Parallelization (MPI and OpenMP)¶
ReaxFF, both as a program and as an AMS engine, has been parallelized using both MPI and OpenMP. MPI uses multiple processes to share the work, while OpenMP uses multiple threads within the same process. Each parallelization methods has its pluses and minuses. The OpenMP usually has a lower overhead than MPI but MPI can be used on a distributed-memory machine (compute cluster). It is possible to combine both methods in a single job, which may lead to a lower performance because of the double overhead. For small systems pure OpenMP can be much faster than hybrid OpenMP+MPI or pure MPI because of the relatively high cost of MPI communication.
Number of OpenMP threads
The number of OpenMP threads is controlled by the OMP_NUM_THREADS environment variable. If OMP_NUM_THREADS is not defined the program will set the number of threads to the minimum of the default number of threads from the OpenMP library and the number of physical processor cores in the machine divided by the number of MPI processes running on it. The default number of threads returned by the OpenMP library depends on different factors: the number of the machine’s virtual processors, the MPI and the OpenMP library used and the batch system, if any. For example, when running ReaxFF on a quad-core desktop computer with hyperthreading (8 virtual processors) with IntelMPI using 4 MPI processes, the default number returned by the Intel OpenMP library will usually be 2 because the library is aware of the fact that it is running under MPI. The same OpenMP library running under a different MPI run-time, for example OpenMPI, will probably set the default number of threads to 8. In both cases, ReaxFF will use one OpenMP thread per process because it counts only physical cores and is aware of the job’s MPI configuration.

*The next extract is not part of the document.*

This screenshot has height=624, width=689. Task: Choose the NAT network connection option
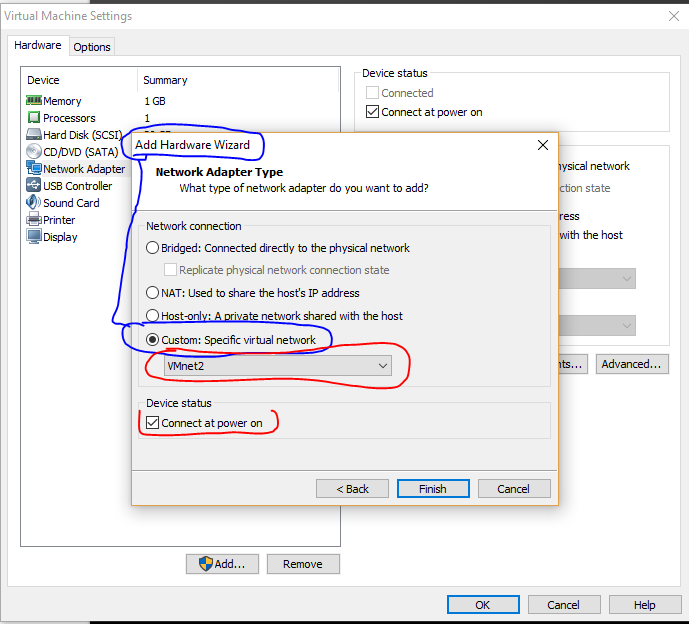(x=153, y=293)
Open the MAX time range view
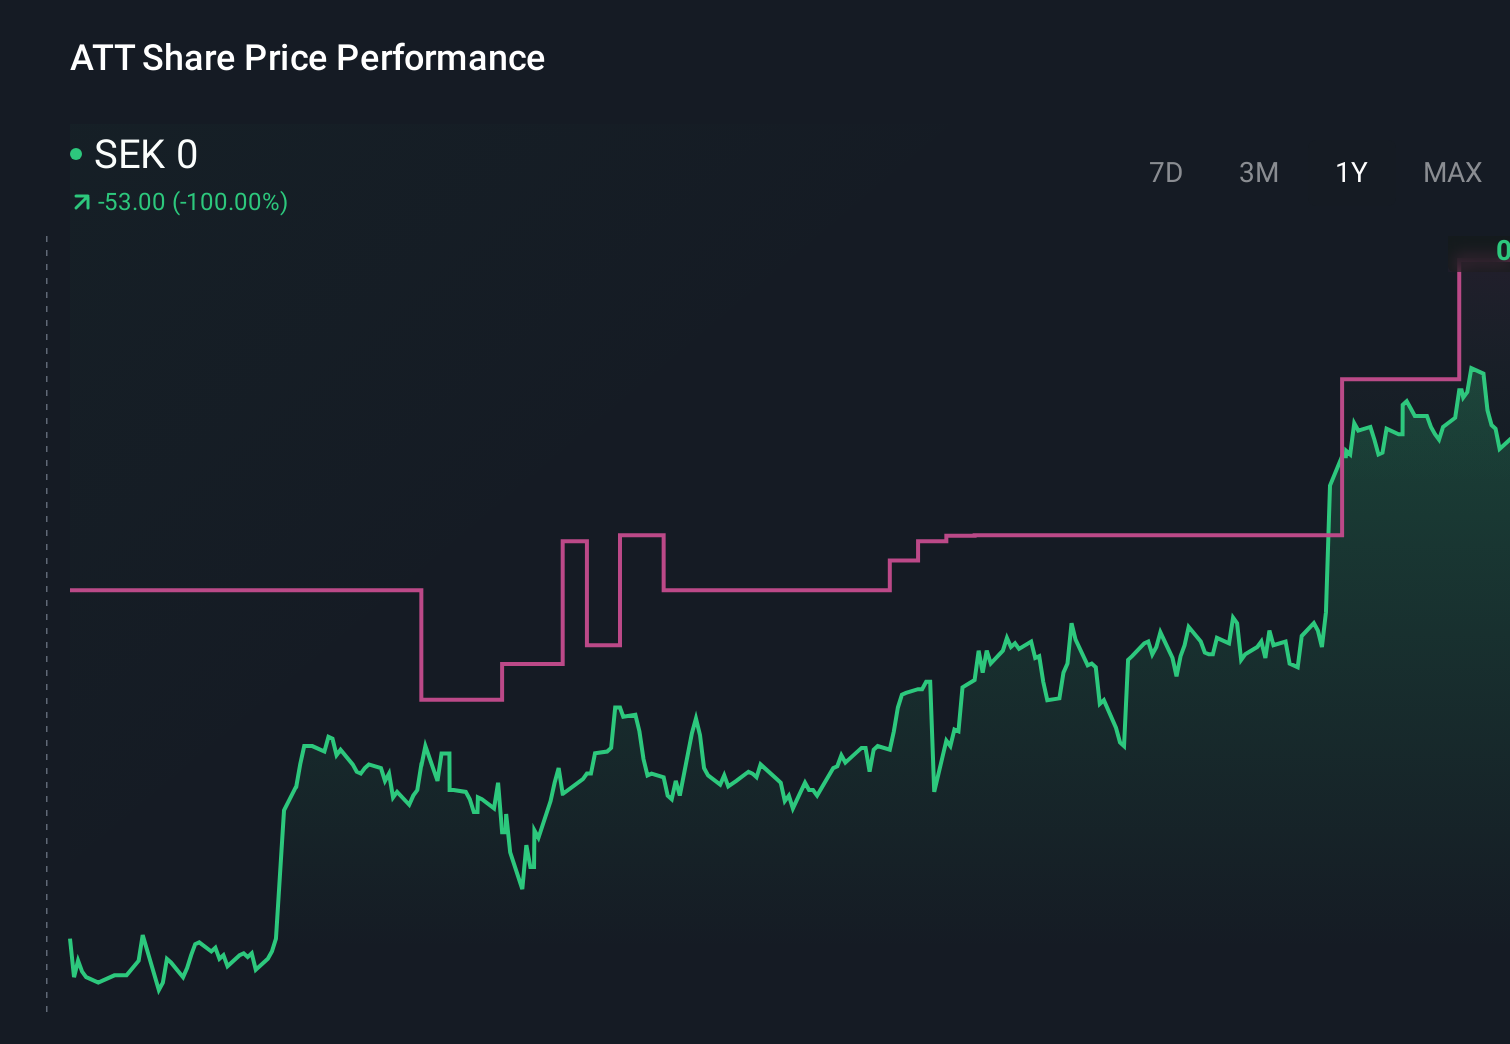 pyautogui.click(x=1451, y=172)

When running under a batch system the default number of OpenMP threads will depend on the quality of integration of the batch system with the MPI runtime and the OpenMP library. For example, when running an IntelMPI version under SLURM, the number of threads should be set using the –cpus-per-task option to set the number of threads.
The OMP_NUM_THREADS environment variable’s value overrides any defaults or heuristics when present.

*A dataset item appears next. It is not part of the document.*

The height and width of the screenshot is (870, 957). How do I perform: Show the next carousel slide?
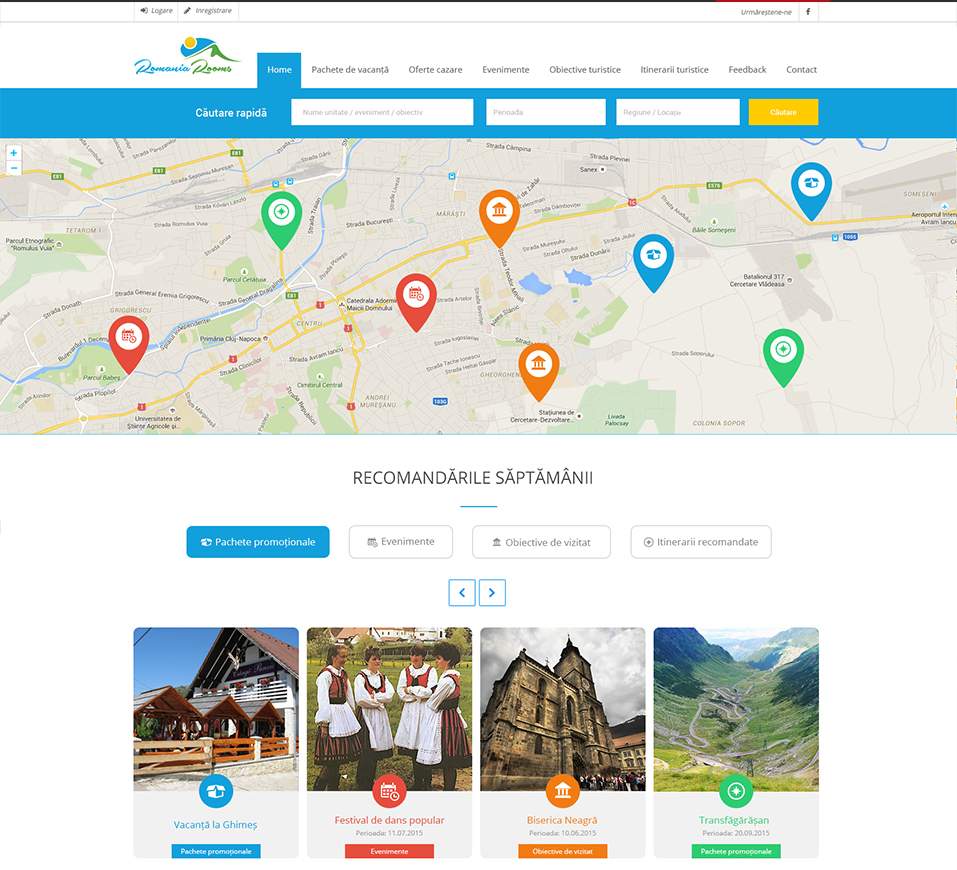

For single-node calculations we recommend using pure OpenMP. To this end, set the NSCM environment variable to 1 and set OMP_NUM_THREADS to the number of processors to use or leave it undefined to use all cores.
When running on multiple nodes we recommend using pure MPI. To this end, set the OMP_NUM_THREADS environment variable to 1 and set other MPI-related options as you would do for any other AMS job. This is especially important if you are using an MPI runtime environment loosely integrated with the cluster’s batch system.